The Troubled Asset Relief Program (TARP) was akin to QE, wherein the government bailed out failing banks to the tune of  $1 trillion. Similar bailouts to the rich have continued in various forms, totaling some $17 trillion or more since the crisis began.
Last year the Federal Reserve’s QE policy pumped an additional $600 billion into the economy by purchasing U.S. Treasury notes that were used to pay off government debts to nations like China and Japan. All these measures consist of the Federal Reserve or the government essentially printing paper money or bonds, or fake money via electronic transfers, for which there are no commodity equivalents. In truth the process is closely tantamount to an individual writing checks on an account with no funds.
This is illegal in the world of personal finance but the norm in today’s government functioning in the U.S. and around the world.
The British Central Bank has followed the U.S. policy. The weaker capitalist nations, who can’t effectively compete in world markets, are the first to suffer, when their debts eventually exceed their ability to pay. Hence the near bankruptcy of nations like Greece—with Spain, Ireland, and Portugal not far behind. A default on their obligations to the more powerful capitalist nations, to the tune of trillions of dollars or euros, would send the entire system into a crisis that all agree would threaten the system’s essential cohesion.

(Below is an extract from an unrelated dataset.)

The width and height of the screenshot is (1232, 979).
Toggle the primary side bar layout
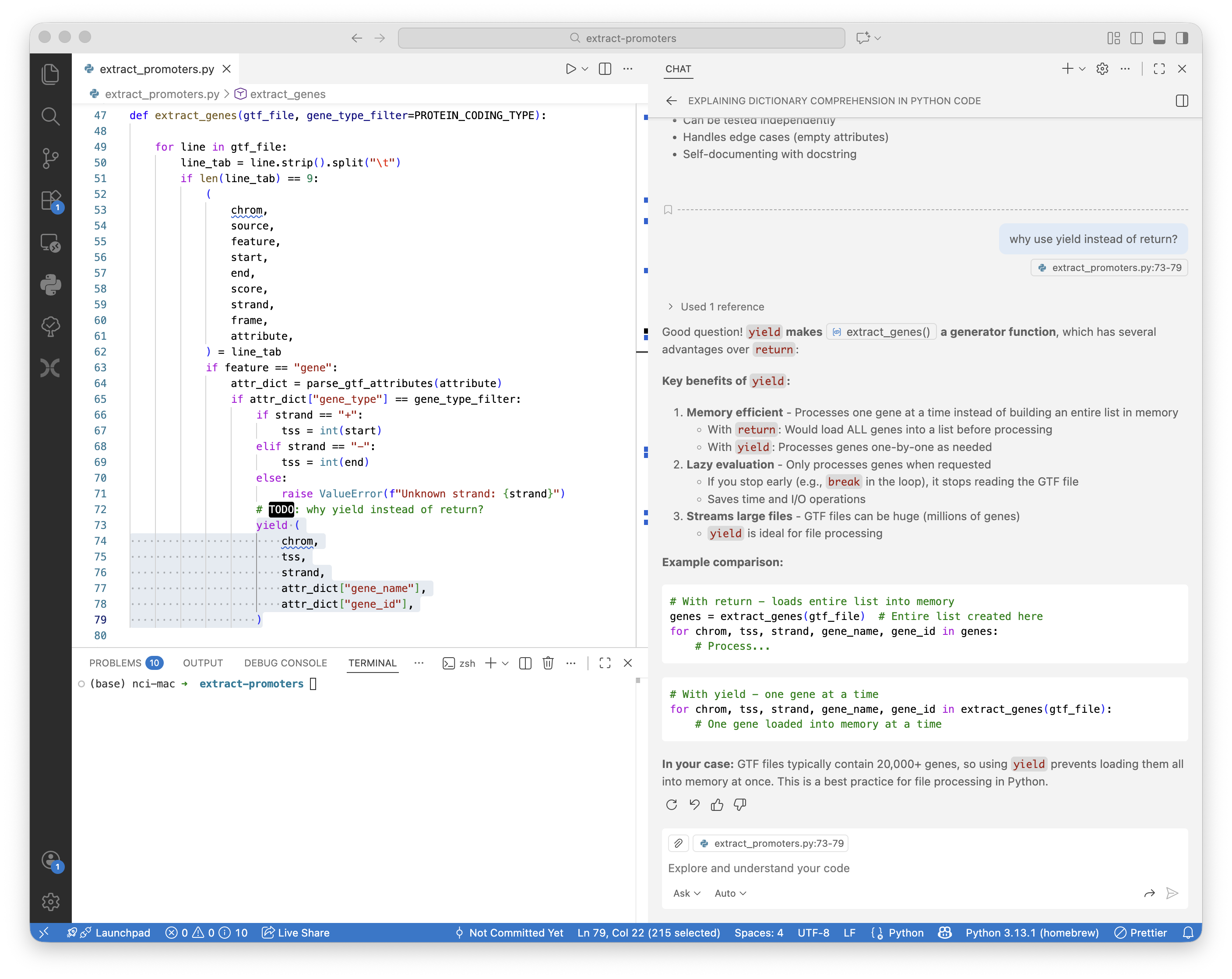pos(1136,38)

The European solution to date has been twofold: to re-negotiate the loans of the defaulting or near-defaulting nations, with the more solvent ones absorbing the risks of future default, and to ensure that these loans are repaid by imposing draconian austerity measures on the world’s peoples—as in Greece, where decades of social gains in pensions, wages, and health care have been stolen.
A New York Times article entitled “Banks Hard-Sell Greek Bailout Plan” makes this explicit. “In the case of the proposed second bailout for Greece—the one that is supposed to make private interests feel the financial pain along with taxpayers—the biggest banks in Europe are on the road now promoting the plan. It’s not that the banks are suddenly masochists. It’s that this first major bond restructuring in Europe’s long-festering debt crisis is shaping up as a much better deal for the banks than for the Greeks it is supposed to be helping.”

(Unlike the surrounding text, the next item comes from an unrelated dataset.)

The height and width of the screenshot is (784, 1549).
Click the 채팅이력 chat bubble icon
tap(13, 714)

No nation has been able to escape capitalism’s inherent contradictions. War and austerity are its solutions, the consequences be damned.

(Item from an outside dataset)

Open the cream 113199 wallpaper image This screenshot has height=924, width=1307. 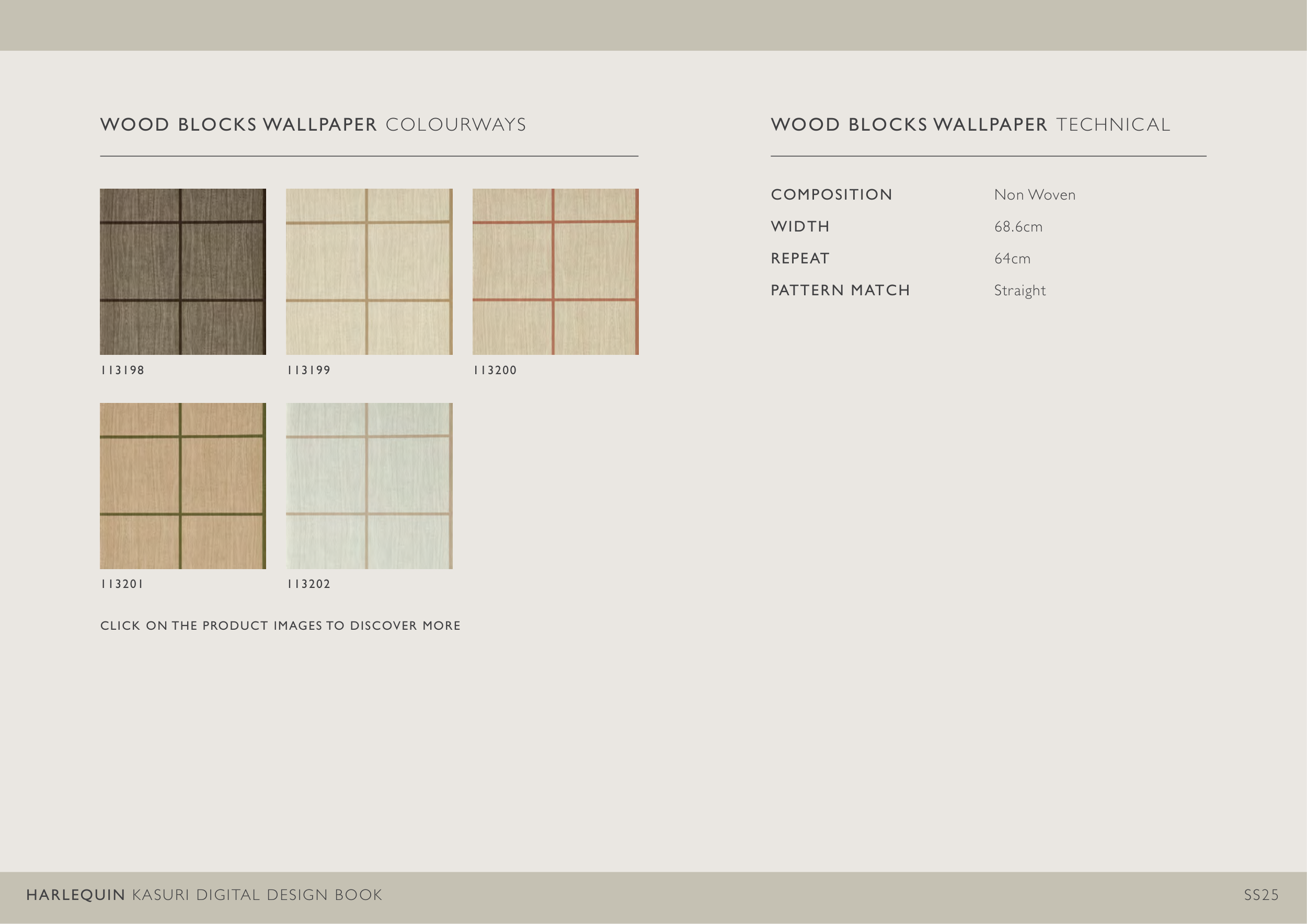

“There is work to be done, and there are workers ready to do it,” said President Obama during his Labor Day speech to the Detroit AFL-CIO, where the sellout labor chiefs pledged their ongoing support to labor’s greatest public enemy. “Labor is on board. Business is on board, ” said the posturing president. And, in anticipation of Congress’s return to session next week, Obama continued, “We just need Congress to get on board. Let’s put America back to work.”
Empty rhetoric in the extreme! President Obama has proven to be U.S. capitalism’s strongest weapon, exceeding George Bush in literally every attack on U.S. working people, with his abandonment of the Environment Protection Agency’s already inadequate planned “stricter limits on air pollution” being the latest example of subordinating the interests of the many to the corporate few.